Exercise prompt:
Pick up the article on Michael Ring's remarks about sport funding after its final sentence and continue it.

Page text:

Sport invariably loses out to more immediate priorities in the short term
MINISTER FOR Sport Michael Ring is not one for understatement, but his comments made in the immediate aftermath of the return of Ireland’s Olympic heroes drew particular attention.
In front of a live television audience at Dublin Airport, Mr Ring declared that “money spent on sport is better than putting it into hospitals, into consultants, into doctors – and the more we can get people participating in sport the better”. For that he was excoriated in some quarters by seemingly putting the interests of sports bodies ahead of sick patients.
Fianna Fáil health spokesman Billy Kelleher said that sport funding “does not and will not ever come above funding for health services”.
For his part the Minister said he was wilfully misunderstood and dismissed the fuss as a “silly season story”.
He did not mean to suggest that in a straight fight for resources, sport would trump health. Instead, he said the future health of the country could be better protected if more money was put into sport.
He said exactly the same thing at the launch of the capital grants for sport in March and nobody paid any attention. By his reckoning he has been saying the same thing for 15 months since becoming Minister.
Given the prominence of our Olympic and Paralympic athletes and the visible benefits of sports facilities in communities, it will come as a surprise to many people to realise how little Government money is spent on sport.

Given data:
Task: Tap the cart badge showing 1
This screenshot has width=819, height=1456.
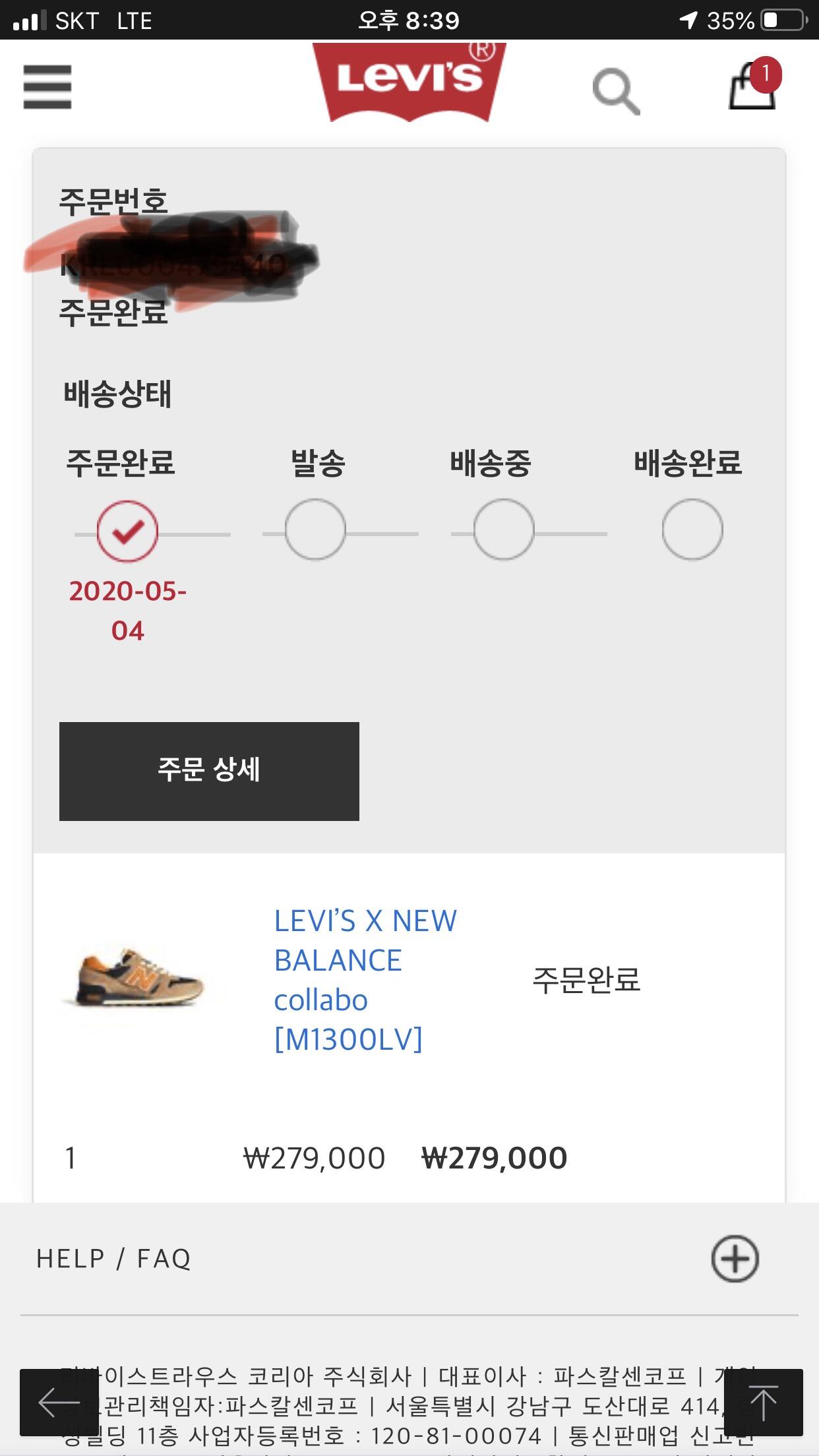Action: (x=766, y=73)
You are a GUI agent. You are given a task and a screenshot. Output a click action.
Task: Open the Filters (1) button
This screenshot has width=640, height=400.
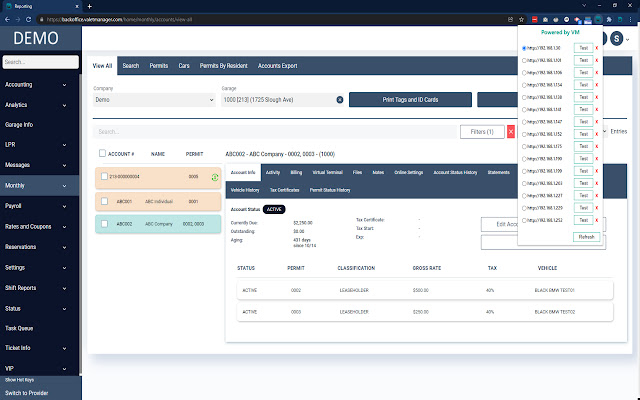click(482, 132)
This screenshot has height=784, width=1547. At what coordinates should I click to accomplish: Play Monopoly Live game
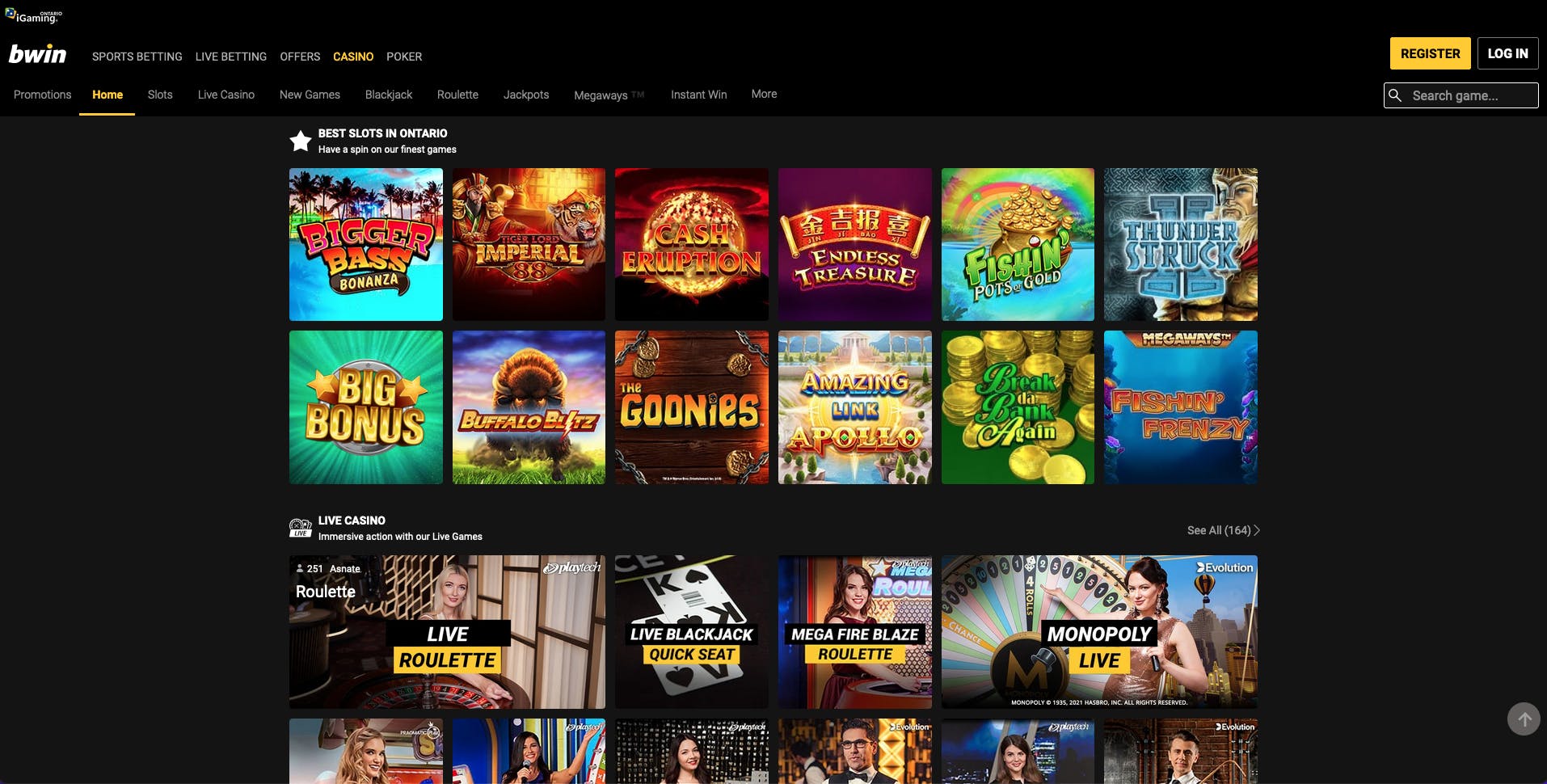coord(1099,631)
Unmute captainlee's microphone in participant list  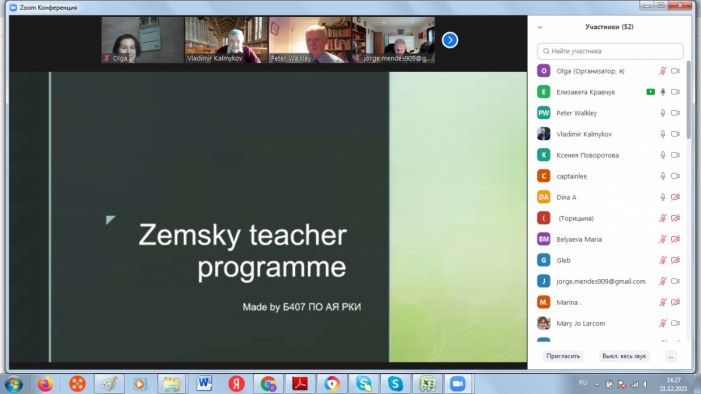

Solved problem:
In the Celtic Tiger years, huge money was put into sports infrastructure, in some cases as much as €600 million a year, leaving one of the few tangible legacies from the boom.
The money has dried up significantly since then. The total amount of grants this year is €77.1 million. That’s €47.1 million for the Irish Sports Council, which goes to fund all our elite athletes and general coaching programmes, and €30 million to fund all the capital projects such as swimming pools and gymnasiums.
By contrast the total health budget last year was €13.64 billion, so the sports budget is scarcely half of 1 per cent of that.
The Irish Sports Council reckons the Government grant underpins activity worth €1.8 billion in the economy every year, much of it provided by volunteers. Looked at on a euro-to-euro basis, there is hardly a cent of Government funding which provides a better return for the taxpayer.
The health benefits of an active lifestyle are proven. An Indecon report published two years ago about the benefits of sports funding chronicled an exhaustive list of positive outcomes associated with exercising.
These include preventing type 2 diabetes, halving the risk of coronary heart disease, reducing high blood pressure and also lessening the possibility of contracting illnesses such as osteoporosis, arthritis and lower back pain.
Fit people are also happier, suffer less from depression and have greater self-esteem than those who are not fit.
It also produced a series of graphs which graphically demonstrates the difference in health outcomes between people who exercise before the age of 35 and those who don’t.
At the age of 35 the health outcomes are similar, but after that age the differences are startling. By the age of 65, the average sedentary individual has a positive health score of 39, the average person who had been active before the age of 35 has a score of 49.
The old Latin saying of mens sana in corpore sano (a sound mind in a healthy body) is also apparent in active against inactive people. It starts to diverge too after the age of 35.
Faced with such overwhelming evidence, it is little wonder Mr Ring used the occasion to demand more money for sport, however forlorn his pleas might be in the economic climate.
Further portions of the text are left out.